- _Page excerpt_
# Handyman in Malaga/Rincon area?



## Eraseunavez (Dec 1, 2014)

Hi there, 

We've just moved to Rincon de la Victoria and are looking to hire someone to put up a few flat-packed beds and ideally advise on a few other diy-related things. Does anyone have any idea how I could find someone to help with this?

Thank you!


----------



## baldilocks (Mar 7, 2010)

Eraseunavez said:


> Hi there,
> 
> We've just moved to Rincon de la Victoria and are looking to hire someone to put up a few flat-packed beds and ideally advise on a few other diy-related things. Does anyone have any idea how I could find someone to help with this?
> 
> Thank you!


Ask your neighbours. There may well be a few people about who would be glad of the work.


----------



## el romeral (May 8, 2012)

I know someone local to you, who would be interested if you are still looking?


----------



## Eraseunavez (Dec 1, 2014)

El romeral - thank you. Yes, we'd still be interested. If you know someone reliable who might be available it'd be great if you could put me in touch or message me their details? Thanks


----------



## el romeral (May 8, 2012)

Not sure I can message you? Maybe you need one more post?


----------



## el romeral (May 8, 2012)

If you can reply to this post you will then have 5 posts. I believe this then allows me to send you a message?


----------



## Eraseunavez (Dec 1, 2014)

Ok - I'm very new on this forum so no idea how it works yet!


----------



## Pesky Wesky (May 10, 2009)

baldilocks said:


> Ask your neighbours. There may well be a few people about who would be glad of the work.


I'd say the same, or ask in a friendly shop.


----------

- _Work instructions_
Rewrite the handyman thread from "## Pesky Wesky" up to and including "a friendly shop.", changing "friendly shop" to "hardware store".

- _Recorded data_
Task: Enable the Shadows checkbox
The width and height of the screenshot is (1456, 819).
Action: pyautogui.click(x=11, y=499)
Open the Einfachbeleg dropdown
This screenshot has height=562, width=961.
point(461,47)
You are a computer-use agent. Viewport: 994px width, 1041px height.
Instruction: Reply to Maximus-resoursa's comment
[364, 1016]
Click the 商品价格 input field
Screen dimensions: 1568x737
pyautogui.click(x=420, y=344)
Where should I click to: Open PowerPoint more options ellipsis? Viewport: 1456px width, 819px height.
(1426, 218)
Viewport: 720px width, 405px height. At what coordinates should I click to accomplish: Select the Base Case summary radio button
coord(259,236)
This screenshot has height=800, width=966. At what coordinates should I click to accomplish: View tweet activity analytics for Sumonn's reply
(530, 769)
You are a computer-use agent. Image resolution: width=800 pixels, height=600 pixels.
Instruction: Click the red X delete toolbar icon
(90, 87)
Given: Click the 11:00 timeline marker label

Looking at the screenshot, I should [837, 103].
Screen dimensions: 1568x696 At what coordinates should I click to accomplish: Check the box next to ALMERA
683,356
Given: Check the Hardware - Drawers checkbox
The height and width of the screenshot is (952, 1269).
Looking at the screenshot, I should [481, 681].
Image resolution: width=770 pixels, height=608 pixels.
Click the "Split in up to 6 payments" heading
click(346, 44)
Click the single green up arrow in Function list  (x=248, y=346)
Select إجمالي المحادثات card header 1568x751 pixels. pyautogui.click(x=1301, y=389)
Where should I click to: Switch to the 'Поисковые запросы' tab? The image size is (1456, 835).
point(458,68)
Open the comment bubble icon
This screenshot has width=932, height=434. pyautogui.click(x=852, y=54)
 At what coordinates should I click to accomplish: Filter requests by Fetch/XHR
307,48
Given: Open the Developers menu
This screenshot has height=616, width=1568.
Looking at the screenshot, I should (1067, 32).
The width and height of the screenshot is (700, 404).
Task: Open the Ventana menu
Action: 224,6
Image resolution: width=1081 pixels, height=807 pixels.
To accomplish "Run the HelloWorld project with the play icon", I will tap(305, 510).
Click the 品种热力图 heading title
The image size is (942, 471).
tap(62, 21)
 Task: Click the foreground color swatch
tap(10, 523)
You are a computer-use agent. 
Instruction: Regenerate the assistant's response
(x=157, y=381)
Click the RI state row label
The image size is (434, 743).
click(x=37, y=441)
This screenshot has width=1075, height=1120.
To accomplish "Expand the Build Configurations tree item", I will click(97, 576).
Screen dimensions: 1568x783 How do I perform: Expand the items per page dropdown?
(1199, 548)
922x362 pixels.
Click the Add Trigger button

- _Output of the task_
## Pesky Wesky (May 10, 2009)

baldilocks said:


> Ask your neighbours. There may well be a few people about who would be glad of the work.


I'd say the same, or ask in a hardware store.